Actually community standards still play an enormous role. In reference to another post you made about how different librarians will interpret this differently, that is EXACTLY where the law states community standards come into play. The only material that libraries absolutely have to filter is illegal material (ex. hard-core, rape sites, bestiality, child pornography). The rest is up to the library board/community standards to decide (Erotica, gambling, cults, drugs, hacking, etc)
I should be able to bring my teenager to the adult section of the library to find a book without being flashed with live sex shows on large computer screens that one MUST pass to get to the stacks. --How many times has that happened?--
Actually very frequently and in quite significant ways involving children. Groups working on filtering issues in libraries began requesting the complaint logs that libraries were keeping on these incidents. They were very successful under the "Freedom of Information Act" in the beginning and were able to obtain the records showing the high level of these problems. The ACLU/ALA then began cooperating to prevent examination of records like this and began destroying the logs and in many cases convinced libraries to stop keeping any such records at all. I have a very large document that compiled the patron complaints and would be happy to send it to anyone who freepmails me for it.

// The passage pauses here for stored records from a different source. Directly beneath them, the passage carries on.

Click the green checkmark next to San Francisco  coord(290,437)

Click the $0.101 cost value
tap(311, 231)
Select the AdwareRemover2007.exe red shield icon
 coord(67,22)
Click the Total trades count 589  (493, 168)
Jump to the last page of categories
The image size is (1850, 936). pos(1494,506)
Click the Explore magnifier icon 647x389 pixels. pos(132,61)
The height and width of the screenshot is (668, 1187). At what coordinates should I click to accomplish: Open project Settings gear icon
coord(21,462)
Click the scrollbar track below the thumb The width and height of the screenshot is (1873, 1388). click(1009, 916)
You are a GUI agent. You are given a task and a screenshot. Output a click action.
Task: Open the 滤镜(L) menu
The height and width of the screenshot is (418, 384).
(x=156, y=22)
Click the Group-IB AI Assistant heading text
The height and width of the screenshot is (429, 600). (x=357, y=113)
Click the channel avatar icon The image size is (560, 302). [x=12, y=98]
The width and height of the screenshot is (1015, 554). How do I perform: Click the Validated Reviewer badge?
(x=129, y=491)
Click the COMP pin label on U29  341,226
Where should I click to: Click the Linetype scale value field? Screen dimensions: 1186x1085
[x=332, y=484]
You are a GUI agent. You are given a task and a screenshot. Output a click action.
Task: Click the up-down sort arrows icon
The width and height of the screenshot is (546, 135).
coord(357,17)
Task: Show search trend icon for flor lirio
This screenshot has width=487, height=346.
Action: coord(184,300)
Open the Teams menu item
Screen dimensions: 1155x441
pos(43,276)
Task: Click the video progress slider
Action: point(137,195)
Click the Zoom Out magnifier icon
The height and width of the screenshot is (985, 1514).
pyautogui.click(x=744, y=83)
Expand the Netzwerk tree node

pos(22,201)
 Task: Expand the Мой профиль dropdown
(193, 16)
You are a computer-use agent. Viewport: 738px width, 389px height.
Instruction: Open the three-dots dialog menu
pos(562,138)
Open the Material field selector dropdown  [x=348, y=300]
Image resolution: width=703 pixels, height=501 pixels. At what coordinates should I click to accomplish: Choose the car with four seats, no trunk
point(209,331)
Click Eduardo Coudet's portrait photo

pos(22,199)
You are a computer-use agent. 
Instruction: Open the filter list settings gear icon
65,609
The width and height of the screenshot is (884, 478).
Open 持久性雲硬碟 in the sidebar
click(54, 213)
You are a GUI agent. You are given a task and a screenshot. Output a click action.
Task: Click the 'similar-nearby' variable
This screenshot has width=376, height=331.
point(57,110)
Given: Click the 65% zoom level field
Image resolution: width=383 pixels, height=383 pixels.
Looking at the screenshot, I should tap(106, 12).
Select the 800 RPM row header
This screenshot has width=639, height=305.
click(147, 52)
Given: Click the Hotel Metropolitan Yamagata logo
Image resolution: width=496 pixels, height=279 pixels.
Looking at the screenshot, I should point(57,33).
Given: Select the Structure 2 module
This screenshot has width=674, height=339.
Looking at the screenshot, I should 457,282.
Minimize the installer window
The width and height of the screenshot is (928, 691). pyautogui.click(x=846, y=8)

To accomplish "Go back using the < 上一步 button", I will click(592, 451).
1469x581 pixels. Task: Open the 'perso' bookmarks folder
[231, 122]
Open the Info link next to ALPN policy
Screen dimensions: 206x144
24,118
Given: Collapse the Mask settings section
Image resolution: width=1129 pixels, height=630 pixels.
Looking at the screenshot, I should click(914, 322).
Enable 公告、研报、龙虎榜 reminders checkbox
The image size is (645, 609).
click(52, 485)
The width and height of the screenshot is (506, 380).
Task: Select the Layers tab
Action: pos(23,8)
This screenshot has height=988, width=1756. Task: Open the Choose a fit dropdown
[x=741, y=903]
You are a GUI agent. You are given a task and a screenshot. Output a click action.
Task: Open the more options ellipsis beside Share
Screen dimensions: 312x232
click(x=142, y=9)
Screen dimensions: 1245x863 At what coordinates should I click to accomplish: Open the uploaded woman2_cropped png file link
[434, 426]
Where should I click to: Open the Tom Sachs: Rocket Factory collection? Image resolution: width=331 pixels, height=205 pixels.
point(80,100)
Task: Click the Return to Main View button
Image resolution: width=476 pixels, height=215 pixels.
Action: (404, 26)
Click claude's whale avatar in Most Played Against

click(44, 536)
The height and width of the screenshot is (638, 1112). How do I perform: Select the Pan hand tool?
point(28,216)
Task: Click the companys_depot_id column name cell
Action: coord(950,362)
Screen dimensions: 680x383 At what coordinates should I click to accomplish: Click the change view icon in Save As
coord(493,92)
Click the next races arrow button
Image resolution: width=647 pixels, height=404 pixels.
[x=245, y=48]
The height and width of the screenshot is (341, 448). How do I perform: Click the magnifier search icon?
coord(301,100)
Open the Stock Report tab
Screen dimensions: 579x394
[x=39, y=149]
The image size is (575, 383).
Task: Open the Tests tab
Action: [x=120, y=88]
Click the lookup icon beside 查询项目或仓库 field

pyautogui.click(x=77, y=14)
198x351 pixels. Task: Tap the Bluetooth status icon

There were many incidents that involved children. Some cases were simply those where children were accidentally exposed to hard-core porn by walking by, some children were enticed over to the computers by men there, some children came across hard-core porn that was left at the printers and there were cases of children grabbed physically and pulled over to computers. There were also a few cases of children frightened by men exposing themselves and some rare cases of kids molested at the library by patrons who had just been at the computers.
That's exactly the problem. In too many communities, there seems to be absolutely no standards. Or, in other words, too many communities appear to have an "anything goes" attitude.
Bingo!
You know how the federal government worked its way into our pockets?
First, the federal government slates some funds from the general budget as a gift to the states to help with library expenses.
A few years later, the federal government will raise our taxes to pay for the gift and then some. Furthermore, now our local library becomes beholden to the federal bureaucracy.
The same game has been played with many other local issues, but we keep falling for it over and over again.
The intrusion is giving federal money to public libraries. This is just a change to that intrusion--I'll leave it up to you to decide whether putting a condition to the gift is a reduction or increase in the amount of intrusion...
Federal money = federal strings. Want freedom, reject federal funding.